I am looking at the option of an Office 365 Midsized Business subscription at £9.80 per month for a 16 user setup. What I am actually after is the desktop versions of Word, Excel, Outlook and Powerpoint (so old school Office Standard). This subscription option comes with desktop versions of these applications, plus more, is payable monthly, and is cheaper than the £149 per annum per user OVS “rental” price for office (payable annually).
I am not really after all the Cloud functionality, although, once we have it, we may start exploring the options we have with all the extra knobs and whistles. The big issue is will the desktop version of Outlook which comes with this work with our existing SBS2011 server running Exchange? Once this comes to end of life, we may consider moving to a cloud based exchange, but I do not want to re-invent the wheel right now. All I want to do is put the current version of Office on a load of desktops as cost effectively as possible, and with a monthly subscription to eliminate a lump sum outlay, and, in the short term, slot them into our existing infrastructure.
I am talking to someone who has been quoting me, but I think that they may have a vested interest in steering me away from 365, so hopefully some impartial advice can be found here...

Thanks in Advance

P-Jay

10,565 posts

191 months

Wednesday 30th July 2014
quotequote all
It'll work just fine - we've done this a few times now for various clients, BUT I'm the sales guy / consultant, the techies actually do the work.
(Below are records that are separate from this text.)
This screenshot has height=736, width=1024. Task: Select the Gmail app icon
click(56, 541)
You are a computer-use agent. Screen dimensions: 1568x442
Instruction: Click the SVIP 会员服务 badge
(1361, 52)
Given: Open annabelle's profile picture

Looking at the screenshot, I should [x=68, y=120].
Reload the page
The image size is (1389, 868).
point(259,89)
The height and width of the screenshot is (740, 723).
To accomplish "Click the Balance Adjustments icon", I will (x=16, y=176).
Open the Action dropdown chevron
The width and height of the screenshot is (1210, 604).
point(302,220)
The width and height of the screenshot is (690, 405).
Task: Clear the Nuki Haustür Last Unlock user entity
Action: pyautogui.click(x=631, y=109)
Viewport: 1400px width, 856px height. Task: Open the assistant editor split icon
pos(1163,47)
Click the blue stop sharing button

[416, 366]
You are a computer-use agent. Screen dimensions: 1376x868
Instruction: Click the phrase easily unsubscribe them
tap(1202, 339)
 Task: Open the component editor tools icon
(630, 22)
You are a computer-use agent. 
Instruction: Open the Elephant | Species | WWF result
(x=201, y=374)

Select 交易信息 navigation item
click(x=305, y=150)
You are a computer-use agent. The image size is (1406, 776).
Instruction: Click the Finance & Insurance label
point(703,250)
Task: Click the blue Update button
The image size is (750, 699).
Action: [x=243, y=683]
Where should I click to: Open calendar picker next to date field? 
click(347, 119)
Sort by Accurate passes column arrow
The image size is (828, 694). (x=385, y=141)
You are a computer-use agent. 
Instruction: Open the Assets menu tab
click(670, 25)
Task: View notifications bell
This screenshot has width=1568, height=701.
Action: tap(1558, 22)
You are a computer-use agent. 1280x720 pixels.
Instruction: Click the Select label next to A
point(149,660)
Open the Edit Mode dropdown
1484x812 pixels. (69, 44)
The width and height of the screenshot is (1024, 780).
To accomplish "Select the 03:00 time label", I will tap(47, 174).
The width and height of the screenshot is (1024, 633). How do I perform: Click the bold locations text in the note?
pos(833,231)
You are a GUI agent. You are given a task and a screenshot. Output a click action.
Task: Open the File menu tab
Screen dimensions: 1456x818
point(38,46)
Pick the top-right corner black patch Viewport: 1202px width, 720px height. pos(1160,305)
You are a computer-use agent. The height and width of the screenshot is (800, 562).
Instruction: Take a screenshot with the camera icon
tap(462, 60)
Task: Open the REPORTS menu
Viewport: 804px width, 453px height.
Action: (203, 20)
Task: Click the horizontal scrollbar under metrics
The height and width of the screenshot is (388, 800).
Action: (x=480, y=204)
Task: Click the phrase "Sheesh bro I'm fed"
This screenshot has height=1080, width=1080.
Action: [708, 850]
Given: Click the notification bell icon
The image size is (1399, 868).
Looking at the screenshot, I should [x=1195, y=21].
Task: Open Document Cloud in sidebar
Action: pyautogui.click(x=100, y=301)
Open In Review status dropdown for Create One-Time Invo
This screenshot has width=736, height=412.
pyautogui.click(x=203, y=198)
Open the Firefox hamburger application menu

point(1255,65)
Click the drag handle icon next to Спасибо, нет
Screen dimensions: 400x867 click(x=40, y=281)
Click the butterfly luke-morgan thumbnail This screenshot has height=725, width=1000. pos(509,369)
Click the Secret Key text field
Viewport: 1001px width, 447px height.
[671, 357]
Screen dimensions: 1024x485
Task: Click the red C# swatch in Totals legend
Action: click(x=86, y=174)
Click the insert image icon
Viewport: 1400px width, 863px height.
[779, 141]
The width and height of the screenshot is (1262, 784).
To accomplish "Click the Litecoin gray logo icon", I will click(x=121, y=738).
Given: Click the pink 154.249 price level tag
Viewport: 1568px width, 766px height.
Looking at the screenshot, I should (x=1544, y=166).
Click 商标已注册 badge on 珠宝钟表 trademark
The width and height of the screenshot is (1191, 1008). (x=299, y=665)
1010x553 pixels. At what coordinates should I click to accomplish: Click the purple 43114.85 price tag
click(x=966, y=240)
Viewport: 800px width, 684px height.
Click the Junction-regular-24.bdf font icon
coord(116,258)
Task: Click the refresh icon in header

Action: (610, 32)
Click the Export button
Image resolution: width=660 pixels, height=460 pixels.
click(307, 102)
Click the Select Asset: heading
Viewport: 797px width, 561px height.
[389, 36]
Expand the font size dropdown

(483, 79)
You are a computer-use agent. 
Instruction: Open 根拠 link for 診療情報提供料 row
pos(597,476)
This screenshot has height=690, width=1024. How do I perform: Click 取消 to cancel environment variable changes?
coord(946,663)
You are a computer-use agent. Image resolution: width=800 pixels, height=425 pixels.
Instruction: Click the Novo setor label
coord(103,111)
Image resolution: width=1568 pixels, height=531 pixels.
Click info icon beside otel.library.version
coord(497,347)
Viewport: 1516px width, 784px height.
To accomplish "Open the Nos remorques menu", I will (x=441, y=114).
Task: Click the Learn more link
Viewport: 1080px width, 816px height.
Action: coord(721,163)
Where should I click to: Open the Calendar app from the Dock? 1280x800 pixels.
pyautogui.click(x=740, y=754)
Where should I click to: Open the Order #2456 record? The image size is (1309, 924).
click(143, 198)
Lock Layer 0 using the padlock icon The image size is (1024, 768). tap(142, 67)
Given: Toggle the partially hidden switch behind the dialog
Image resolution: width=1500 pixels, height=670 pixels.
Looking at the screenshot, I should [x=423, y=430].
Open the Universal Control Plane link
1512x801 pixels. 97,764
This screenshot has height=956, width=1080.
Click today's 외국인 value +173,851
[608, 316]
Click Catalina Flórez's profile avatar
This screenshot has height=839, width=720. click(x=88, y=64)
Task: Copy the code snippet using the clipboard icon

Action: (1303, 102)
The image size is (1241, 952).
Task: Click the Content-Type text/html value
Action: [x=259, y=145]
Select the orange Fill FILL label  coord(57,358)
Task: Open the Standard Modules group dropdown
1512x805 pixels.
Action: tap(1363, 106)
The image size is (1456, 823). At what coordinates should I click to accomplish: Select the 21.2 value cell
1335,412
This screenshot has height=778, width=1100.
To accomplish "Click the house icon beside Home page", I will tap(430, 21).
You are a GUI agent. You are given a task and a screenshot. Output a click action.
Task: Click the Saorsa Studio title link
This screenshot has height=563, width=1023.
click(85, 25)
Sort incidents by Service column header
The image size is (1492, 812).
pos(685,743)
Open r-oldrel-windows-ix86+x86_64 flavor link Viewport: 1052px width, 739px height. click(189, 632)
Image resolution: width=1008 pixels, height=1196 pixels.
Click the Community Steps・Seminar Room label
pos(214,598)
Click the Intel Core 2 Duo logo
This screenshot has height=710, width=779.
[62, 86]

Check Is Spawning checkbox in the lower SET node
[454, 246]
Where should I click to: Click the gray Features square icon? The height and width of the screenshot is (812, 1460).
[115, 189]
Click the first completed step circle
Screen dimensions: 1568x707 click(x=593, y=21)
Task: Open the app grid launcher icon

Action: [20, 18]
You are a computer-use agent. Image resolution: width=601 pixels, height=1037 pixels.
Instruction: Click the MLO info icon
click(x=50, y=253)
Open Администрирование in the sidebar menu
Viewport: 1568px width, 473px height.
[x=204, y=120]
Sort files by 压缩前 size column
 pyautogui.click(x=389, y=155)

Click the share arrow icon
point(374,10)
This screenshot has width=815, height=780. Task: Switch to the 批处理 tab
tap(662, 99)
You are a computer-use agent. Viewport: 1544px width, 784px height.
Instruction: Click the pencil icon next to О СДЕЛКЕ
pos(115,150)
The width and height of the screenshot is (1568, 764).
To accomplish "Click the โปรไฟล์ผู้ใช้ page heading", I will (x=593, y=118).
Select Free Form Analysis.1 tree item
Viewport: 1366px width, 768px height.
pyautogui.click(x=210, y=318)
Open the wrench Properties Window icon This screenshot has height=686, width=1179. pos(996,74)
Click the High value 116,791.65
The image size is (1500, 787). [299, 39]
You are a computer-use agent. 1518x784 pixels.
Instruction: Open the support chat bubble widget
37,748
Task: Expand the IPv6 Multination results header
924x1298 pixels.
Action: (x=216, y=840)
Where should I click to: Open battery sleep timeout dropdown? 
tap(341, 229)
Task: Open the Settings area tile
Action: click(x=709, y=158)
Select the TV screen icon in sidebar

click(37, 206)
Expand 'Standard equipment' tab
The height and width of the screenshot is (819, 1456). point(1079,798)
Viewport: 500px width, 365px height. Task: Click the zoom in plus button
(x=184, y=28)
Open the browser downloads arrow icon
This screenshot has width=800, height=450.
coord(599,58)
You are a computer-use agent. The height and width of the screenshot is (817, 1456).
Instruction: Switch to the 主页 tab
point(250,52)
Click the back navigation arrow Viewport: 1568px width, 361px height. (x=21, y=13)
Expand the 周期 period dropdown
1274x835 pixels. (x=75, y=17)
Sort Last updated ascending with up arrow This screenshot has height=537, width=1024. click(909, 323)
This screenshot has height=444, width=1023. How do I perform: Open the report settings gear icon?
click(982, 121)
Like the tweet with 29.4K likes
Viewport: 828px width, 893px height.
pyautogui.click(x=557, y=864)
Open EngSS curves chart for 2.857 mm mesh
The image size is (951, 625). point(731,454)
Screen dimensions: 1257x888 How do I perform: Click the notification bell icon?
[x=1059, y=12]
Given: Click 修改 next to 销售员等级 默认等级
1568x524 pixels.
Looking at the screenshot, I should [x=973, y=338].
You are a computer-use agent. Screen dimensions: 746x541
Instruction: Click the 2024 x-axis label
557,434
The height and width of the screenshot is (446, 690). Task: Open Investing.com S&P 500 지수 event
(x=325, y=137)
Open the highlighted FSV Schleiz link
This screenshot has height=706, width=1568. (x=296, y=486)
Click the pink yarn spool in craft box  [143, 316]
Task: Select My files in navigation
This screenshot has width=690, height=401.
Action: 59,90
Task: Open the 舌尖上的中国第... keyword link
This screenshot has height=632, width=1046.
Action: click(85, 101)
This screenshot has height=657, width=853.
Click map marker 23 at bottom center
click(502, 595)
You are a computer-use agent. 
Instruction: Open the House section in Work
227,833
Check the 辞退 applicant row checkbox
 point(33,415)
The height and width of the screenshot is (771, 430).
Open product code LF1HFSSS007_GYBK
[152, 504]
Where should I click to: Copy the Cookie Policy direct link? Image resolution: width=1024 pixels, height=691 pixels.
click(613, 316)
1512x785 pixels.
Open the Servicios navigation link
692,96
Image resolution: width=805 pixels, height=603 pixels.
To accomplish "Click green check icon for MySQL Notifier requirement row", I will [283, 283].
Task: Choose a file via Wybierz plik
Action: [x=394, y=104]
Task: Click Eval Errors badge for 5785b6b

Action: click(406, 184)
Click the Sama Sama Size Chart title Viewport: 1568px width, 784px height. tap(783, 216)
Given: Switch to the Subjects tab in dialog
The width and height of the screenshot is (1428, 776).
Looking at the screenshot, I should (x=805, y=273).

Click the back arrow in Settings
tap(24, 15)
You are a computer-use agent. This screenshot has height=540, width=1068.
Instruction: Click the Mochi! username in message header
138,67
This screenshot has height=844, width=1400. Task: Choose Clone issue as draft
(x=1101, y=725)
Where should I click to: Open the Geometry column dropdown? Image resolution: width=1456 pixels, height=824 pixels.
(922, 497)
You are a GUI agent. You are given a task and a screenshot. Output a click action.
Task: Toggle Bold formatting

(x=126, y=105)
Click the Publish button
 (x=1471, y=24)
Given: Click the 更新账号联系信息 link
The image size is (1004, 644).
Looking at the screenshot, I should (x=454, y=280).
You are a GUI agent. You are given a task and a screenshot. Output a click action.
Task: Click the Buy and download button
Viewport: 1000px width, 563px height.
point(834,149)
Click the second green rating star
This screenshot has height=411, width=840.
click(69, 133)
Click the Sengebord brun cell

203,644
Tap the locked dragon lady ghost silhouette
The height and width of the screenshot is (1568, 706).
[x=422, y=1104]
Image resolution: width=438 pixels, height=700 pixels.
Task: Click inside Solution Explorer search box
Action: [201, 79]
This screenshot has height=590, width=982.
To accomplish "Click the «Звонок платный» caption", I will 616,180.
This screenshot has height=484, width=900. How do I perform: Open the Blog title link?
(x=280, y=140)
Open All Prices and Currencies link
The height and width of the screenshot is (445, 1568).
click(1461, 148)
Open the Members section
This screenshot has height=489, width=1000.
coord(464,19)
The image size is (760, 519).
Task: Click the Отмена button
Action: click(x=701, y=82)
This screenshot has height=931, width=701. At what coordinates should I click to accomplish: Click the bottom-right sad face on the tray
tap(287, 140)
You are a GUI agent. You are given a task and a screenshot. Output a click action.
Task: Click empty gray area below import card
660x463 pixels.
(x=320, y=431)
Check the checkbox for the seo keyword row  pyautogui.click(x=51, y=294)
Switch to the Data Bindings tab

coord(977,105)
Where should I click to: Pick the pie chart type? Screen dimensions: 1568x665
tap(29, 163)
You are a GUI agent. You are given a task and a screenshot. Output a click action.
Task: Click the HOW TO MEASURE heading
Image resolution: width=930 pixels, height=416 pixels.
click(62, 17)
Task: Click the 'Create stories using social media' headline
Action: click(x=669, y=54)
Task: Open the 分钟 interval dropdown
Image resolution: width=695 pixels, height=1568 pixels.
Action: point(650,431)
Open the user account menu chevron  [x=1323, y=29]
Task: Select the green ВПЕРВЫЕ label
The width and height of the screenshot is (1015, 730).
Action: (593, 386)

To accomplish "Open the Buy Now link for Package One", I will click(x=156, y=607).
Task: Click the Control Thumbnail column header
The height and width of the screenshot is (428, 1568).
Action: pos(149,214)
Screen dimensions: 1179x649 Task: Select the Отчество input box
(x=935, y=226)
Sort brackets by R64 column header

The 365 product is confusing, so many versions offering so many individual products and a million ways to skin the same cat, but the one universal we've found so far is that the office suite element is basically Office Home and Business 2013, giving you the choice to run it via SBS'11 or via Microsoft Exchange.

Personally, given exchange will always use all the available capacity of your server once you're familiar with it, I'd switch to exchange (everything else being equal) and free up your server as it's a no-cost option, but that's up to you.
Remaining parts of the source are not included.